Selon le parlementaire européen, l’un des facteurs déterminants à l’adoption de VE réside dans l’écart fiscal entre la possession d’un véhicule thermique et électrique. Par exemple, acheter et posséder un SUV électrique au Danemark coûte 45 000 euros moins cher qu’un SUV thermique. Le pays a connu une progression de 46,9 % de ses immatriculations de VE, soit 57 178 unités écoulées au premier semestre 2025, représentant une part de marché de 63,8 %. En France, en Finlande ou en Pologne, la différence s’élève autour de 6 000 euros, tandis qu’en Italie et en Espagne, la différence est respectivement de 3 000 euros et 4 000 euros.

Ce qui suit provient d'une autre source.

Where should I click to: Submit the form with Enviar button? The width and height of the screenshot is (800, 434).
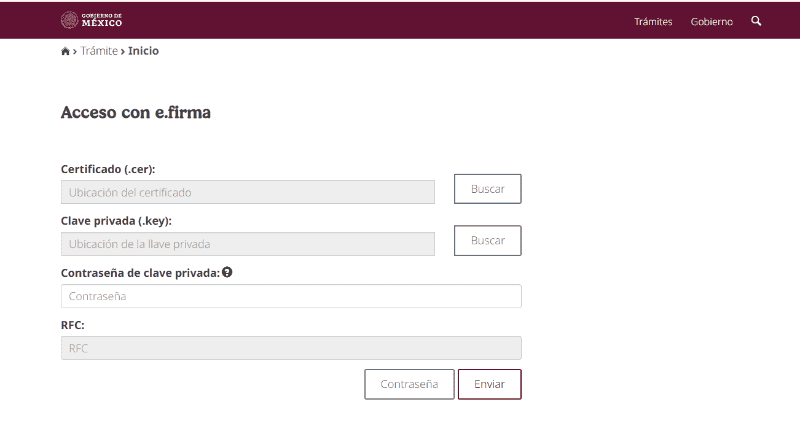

En ce qui concerne les subventions à l’achat, Pascal Canfin estime qu’elles ne sont pas suffisantes si "elles ne sont pas combinées avec d’autres mesures fiscales". En effet, l’Espagne, la Pologne et la Roumanie ont des subventions, ce qui ne les empêche pas de se retrouver parmi les pays les plus en retard dans l’électrification. Selon l’analyste, il ne faut pas se focaliser uniquement sur l’aspect technologique du véhicule électrique, mais aussi sur les politiques d’accompagnement, pas suffisamment au centre du débat. Un aspect que l'eurodéputé souhaite prendre en compte "dans l’évaluation que la Commission européenne fera en 2025, avant la proposition législative portant sur l'éventuelle révision des standards de CO2", assure-t-il.